Le médecin réussit alors parfaitement l'accouchement grâce à la transmission orale d’un certain
savoir-faire pratique. Tard dans la nuit, de retour
dans sa chambre, le manuel d’obstétrique est resté
ouvert sur la table, éclairé par la lampe :
Pendant près d'une heure encore je restai à
le feuilleter, avalant mon thé refroidi. Une chose
intéressante se produisit alors : tous les passages
restés obscurs devinrent tout à fait clairs, comme
en pleine lumière, et là, près de la lampe,
dans mon trou perdu, je compris cette nuit-là,
la valeur de la véritable connaissance.
On peut acquérir une grande expérience
à la campagne, pensais-je en m'endormant ;
seulement, il faut lire, lire... lire davantage...
Les lectures sont toujours plurielles. Boulgakov
déploie le thème classique d’une complémentarité
de la connaissance théorique et de la connaissance
pratique. Ses récits relatent des expériences. Or, le
terme d’expérience a deux sens dans notre langue.

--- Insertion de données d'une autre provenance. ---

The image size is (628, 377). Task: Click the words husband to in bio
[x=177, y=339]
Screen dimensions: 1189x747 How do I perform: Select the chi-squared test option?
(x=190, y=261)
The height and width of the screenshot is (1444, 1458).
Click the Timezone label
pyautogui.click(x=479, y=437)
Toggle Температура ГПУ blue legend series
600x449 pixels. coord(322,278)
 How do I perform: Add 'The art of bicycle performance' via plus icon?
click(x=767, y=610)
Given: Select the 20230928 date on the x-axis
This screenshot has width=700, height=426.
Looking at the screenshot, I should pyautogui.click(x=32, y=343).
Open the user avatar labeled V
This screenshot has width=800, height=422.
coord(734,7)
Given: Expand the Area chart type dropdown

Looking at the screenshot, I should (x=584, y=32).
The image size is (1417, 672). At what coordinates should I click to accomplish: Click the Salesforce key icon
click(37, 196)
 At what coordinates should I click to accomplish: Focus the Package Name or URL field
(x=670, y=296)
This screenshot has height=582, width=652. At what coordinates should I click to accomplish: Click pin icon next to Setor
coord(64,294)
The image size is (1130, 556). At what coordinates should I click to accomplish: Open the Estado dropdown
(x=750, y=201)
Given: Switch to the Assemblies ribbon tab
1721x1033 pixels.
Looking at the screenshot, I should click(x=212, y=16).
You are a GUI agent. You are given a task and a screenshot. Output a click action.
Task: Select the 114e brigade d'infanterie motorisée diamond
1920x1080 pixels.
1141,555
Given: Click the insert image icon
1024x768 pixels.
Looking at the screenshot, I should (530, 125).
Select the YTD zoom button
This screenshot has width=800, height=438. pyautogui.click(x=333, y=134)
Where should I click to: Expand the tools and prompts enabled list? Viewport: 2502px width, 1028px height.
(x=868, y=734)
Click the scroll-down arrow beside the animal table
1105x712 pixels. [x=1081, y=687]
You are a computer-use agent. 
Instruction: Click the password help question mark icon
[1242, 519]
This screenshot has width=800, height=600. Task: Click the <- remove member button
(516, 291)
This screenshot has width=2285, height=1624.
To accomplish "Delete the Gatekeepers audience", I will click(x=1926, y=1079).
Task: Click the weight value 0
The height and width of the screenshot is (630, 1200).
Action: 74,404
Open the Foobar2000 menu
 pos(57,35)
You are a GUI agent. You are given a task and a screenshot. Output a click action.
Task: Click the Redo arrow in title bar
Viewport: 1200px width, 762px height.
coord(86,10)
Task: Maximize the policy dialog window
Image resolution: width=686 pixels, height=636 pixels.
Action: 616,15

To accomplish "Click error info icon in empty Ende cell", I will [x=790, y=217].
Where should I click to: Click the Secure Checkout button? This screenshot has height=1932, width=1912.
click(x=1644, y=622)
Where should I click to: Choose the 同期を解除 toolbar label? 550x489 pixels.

Il a d’abord celui d’une épreuve. Le premier
accouchement est une épreuve que traverse le narrateur et dont il sort transformé. Le second sens
est l’expérimentation, à savoir l’observation d’une
situation provoquée artificiellement. Chez Boulgakov, du moins pour les Récits d’un jeune médecin,
il s’agit d’observer et de transcrire secondairement
une épreuve personnelle par l’artifice du langage
pour en faire faire l’épreuve au lecteur à travers
l'acte de lecture. Nous avons donc là une remarquable illustration, particulièrement pour le médecin, de l’importance de la connaissance sensible et
subjective, à côté du savoir technique, pour mieux
comprendre la complexité des réalités vécues.